L’étude montre par ailleurs que le décodage de la direction du regard est significativement plus précis lorsqu’il est spécifiquement demandé aux participantes et participants de s’intéresser au regard des visages présentés. Ce qui signifie que la tâche influence la perception et la compréhension du regard. «Dans la vie quotidienne, ces résultats démontrent que lorsqu’un individu se met activement dans un ‘‘mode social’’, il sera en mesure de mieux reconnaître les intentions d’autrui, et plus rapidement», explique Nicolas Burra, maître d’enseignement et de recherche à la Faculté de psychologie et des sciences de l’éducation et directeur du Laboratoire de cognition sociale expérimentale (ESClab) de l’UNIGE, qui a dirigé ces travaux.
Une méthode de pointe
La méthode utilisée permet d’obtenir des résultats extrêmement précis quant à ces deux mécanismes. En alliant l’analyse des signaux électriques grâce à l’électroencéphalographie (EEG) à des techniques de machine learning, l’équipe de recherche est capable de prédire le décodage de la direction des yeux et de la tête avant même que les participantes et participants en aient conscience. «Il s’agit réellement d’une innovation technique dans ce domaine, qui permet une analyse beaucoup plus fine qu’auparavant», ajoute Nicolas Burra.
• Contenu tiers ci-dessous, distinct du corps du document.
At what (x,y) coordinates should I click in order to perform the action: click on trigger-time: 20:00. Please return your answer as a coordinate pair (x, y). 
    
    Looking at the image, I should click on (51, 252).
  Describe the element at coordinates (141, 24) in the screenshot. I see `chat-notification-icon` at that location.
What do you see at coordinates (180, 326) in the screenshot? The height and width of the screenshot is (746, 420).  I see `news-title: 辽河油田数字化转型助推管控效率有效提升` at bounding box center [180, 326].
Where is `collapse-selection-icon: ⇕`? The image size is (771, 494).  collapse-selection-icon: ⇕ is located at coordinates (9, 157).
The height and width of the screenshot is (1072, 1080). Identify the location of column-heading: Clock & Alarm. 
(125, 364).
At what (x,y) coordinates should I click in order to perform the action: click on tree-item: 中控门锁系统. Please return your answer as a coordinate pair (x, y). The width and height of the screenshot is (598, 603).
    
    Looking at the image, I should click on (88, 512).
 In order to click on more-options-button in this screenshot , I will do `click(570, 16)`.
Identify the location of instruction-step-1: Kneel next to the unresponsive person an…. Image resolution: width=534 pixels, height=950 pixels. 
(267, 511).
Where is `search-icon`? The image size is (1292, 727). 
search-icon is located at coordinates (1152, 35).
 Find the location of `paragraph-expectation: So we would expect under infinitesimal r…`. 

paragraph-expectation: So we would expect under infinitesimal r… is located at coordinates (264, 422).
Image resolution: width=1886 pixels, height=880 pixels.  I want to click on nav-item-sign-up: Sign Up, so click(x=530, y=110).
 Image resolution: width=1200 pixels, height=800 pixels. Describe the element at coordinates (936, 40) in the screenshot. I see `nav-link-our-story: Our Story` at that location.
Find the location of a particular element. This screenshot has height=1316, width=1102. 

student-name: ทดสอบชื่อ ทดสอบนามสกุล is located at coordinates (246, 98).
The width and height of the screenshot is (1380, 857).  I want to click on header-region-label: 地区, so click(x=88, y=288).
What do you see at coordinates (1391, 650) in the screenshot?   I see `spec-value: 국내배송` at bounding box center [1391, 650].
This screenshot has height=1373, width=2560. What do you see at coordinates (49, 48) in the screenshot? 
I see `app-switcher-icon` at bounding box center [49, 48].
Chez les personnes atteintes d’un trouble du spectre de l’autisme, le décodage de ces informations pourrait être altéré, et l’évitement du contact visuel serait privilégié. C’est également le cas pour la maladie d’Alzheimer. Avec l’évolution de la maladie, les difficultés de mémoire appauvrissent les relations de la personne avec les autres et entraînent souvent un retrait social. Comprendre le mécanisme cérébral permettant de capter la direction du regard est
donc essentiel.
Ainsi, ces résultats et la méthode utilisée sont un apport concret pour le diagnostic précoce des troubles du spectre de l’autisme chez les enfants. Concernant la maladie d’Alzheimer, un des symptômes les plus frappants avec son avancée est l’incapacité à reconnaître les visages, même ceux des membres de la famille. Cette étude ouvre donc la voie à une meilleure compréhension des mécanismes neuronaux liés à la diminution de l’interaction sociale et à la mémoire des visages – un sujet étudié actuellement par Domilė Tautvydaitė à l’Université de McGill au Canada. Les recherches du laboratoire ESClab de l’UNIGE, elles, se poursuivront sur ce terrain, par l’analyse de ces processus lors d’interactions sociales réelles.